[[ Supplied entries, beginning ]]

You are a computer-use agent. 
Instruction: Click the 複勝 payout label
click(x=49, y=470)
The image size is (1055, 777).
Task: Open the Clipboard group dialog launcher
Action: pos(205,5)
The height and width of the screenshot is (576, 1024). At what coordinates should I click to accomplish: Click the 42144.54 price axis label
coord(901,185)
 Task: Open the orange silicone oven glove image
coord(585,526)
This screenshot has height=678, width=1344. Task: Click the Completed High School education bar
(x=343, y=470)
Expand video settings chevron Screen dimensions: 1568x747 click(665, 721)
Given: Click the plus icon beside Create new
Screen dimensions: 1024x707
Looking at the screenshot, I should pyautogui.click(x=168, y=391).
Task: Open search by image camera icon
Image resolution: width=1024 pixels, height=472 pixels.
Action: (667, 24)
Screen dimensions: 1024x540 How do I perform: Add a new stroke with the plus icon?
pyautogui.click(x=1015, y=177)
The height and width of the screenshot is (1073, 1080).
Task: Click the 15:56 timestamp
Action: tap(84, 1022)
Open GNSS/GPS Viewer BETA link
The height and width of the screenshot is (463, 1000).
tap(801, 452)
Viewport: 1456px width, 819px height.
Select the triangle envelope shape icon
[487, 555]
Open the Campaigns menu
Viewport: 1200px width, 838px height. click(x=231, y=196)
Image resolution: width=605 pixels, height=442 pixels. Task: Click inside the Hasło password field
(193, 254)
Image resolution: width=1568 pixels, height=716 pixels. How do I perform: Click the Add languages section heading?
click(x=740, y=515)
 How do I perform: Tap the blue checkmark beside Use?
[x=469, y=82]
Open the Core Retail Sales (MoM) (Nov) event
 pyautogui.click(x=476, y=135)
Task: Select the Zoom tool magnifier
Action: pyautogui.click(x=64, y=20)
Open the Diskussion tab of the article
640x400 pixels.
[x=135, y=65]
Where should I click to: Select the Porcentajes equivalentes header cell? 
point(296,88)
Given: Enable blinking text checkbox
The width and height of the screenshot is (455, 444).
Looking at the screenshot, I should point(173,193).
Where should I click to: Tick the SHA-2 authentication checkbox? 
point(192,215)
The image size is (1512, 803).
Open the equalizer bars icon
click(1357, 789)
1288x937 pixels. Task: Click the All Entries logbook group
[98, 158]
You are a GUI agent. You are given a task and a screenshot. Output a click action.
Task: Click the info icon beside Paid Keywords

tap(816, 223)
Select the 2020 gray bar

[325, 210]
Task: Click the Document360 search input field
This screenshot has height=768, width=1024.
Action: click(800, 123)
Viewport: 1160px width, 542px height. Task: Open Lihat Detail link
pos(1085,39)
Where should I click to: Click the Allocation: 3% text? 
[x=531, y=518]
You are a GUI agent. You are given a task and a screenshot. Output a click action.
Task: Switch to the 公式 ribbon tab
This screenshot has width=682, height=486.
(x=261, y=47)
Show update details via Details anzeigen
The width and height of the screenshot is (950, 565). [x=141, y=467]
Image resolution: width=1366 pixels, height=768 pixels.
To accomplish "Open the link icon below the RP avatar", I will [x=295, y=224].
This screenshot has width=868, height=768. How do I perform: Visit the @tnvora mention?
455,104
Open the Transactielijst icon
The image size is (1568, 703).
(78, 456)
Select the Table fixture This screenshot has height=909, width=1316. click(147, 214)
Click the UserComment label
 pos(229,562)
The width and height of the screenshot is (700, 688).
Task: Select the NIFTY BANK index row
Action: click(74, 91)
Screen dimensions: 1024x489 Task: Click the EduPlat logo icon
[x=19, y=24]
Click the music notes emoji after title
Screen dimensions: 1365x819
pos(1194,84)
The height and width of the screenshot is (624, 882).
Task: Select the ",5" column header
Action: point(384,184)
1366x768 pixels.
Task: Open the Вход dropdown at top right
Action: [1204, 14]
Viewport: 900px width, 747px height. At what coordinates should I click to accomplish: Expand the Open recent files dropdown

[[ Supplied entries, end ]]

Exercise description
Your job is to restate all of the data word for word.

Answer area
You are a computer-use agent. 
Instruction: Click the 複勝 payout label
click(x=49, y=470)
The image size is (1055, 777).
Task: Open the Clipboard group dialog launcher
Action: pos(205,5)
The height and width of the screenshot is (576, 1024). At what coordinates should I click to accomplish: Click the 42144.54 price axis label
coord(901,185)
 Task: Open the orange silicone oven glove image
coord(585,526)
This screenshot has height=678, width=1344. Task: Click the Completed High School education bar
(x=343, y=470)
Expand video settings chevron Screen dimensions: 1568x747 click(665, 721)
Given: Click the plus icon beside Create new
Screen dimensions: 1024x707
Looking at the screenshot, I should pyautogui.click(x=168, y=391).
Task: Open search by image camera icon
Image resolution: width=1024 pixels, height=472 pixels.
Action: (667, 24)
Screen dimensions: 1024x540 How do I perform: Add a new stroke with the plus icon?
pyautogui.click(x=1015, y=177)
The height and width of the screenshot is (1073, 1080).
Task: Click the 15:56 timestamp
Action: tap(84, 1022)
Open GNSS/GPS Viewer BETA link
The height and width of the screenshot is (463, 1000).
tap(801, 452)
Viewport: 1456px width, 819px height.
Select the triangle envelope shape icon
[487, 555]
Open the Campaigns menu
Viewport: 1200px width, 838px height. click(x=231, y=196)
Image resolution: width=605 pixels, height=442 pixels. Task: Click inside the Hasło password field
(193, 254)
Image resolution: width=1568 pixels, height=716 pixels. How do I perform: Click the Add languages section heading?
click(x=740, y=515)
 How do I perform: Tap the blue checkmark beside Use?
[x=469, y=82]
Open the Core Retail Sales (MoM) (Nov) event
 pyautogui.click(x=476, y=135)
Task: Select the Zoom tool magnifier
Action: pyautogui.click(x=64, y=20)
Open the Diskussion tab of the article
640x400 pixels.
[x=135, y=65]
Where should I click to: Select the Porcentajes equivalentes header cell? 
point(296,88)
Given: Enable blinking text checkbox
The width and height of the screenshot is (455, 444).
Looking at the screenshot, I should point(173,193).
Where should I click to: Tick the SHA-2 authentication checkbox? 
point(192,215)
The image size is (1512, 803).
Open the equalizer bars icon
click(1357, 789)
1288x937 pixels. Task: Click the All Entries logbook group
[98, 158]
You are a GUI agent. You are given a task and a screenshot. Output a click action.
Task: Click the info icon beside Paid Keywords

tap(816, 223)
Select the 2020 gray bar

[325, 210]
Task: Click the Document360 search input field
This screenshot has height=768, width=1024.
Action: click(800, 123)
Viewport: 1160px width, 542px height. Task: Open Lihat Detail link
pos(1085,39)
Where should I click to: Click the Allocation: 3% text? 
[x=531, y=518]
You are a GUI agent. You are given a task and a screenshot. Output a click action.
Task: Switch to the 公式 ribbon tab
This screenshot has width=682, height=486.
(x=261, y=47)
Show update details via Details anzeigen
The width and height of the screenshot is (950, 565). [x=141, y=467]
Image resolution: width=1366 pixels, height=768 pixels.
To accomplish "Open the link icon below the RP avatar", I will [x=295, y=224].
This screenshot has width=868, height=768. How do I perform: Visit the @tnvora mention?
455,104
Open the Transactielijst icon
The image size is (1568, 703).
(78, 456)
Select the Table fixture This screenshot has height=909, width=1316. click(147, 214)
Click the UserComment label
 pos(229,562)
The width and height of the screenshot is (700, 688).
Task: Select the NIFTY BANK index row
Action: click(74, 91)
Screen dimensions: 1024x489 Task: Click the EduPlat logo icon
[x=19, y=24]
Click the music notes emoji after title
Screen dimensions: 1365x819
pos(1194,84)
The height and width of the screenshot is (624, 882).
Task: Select the ",5" column header
Action: point(384,184)
1366x768 pixels.
Task: Open the Вход dropdown at top right
Action: [1204, 14]
Viewport: 900px width, 747px height. At what coordinates should I click to accomplish: Expand the Open recent files dropdown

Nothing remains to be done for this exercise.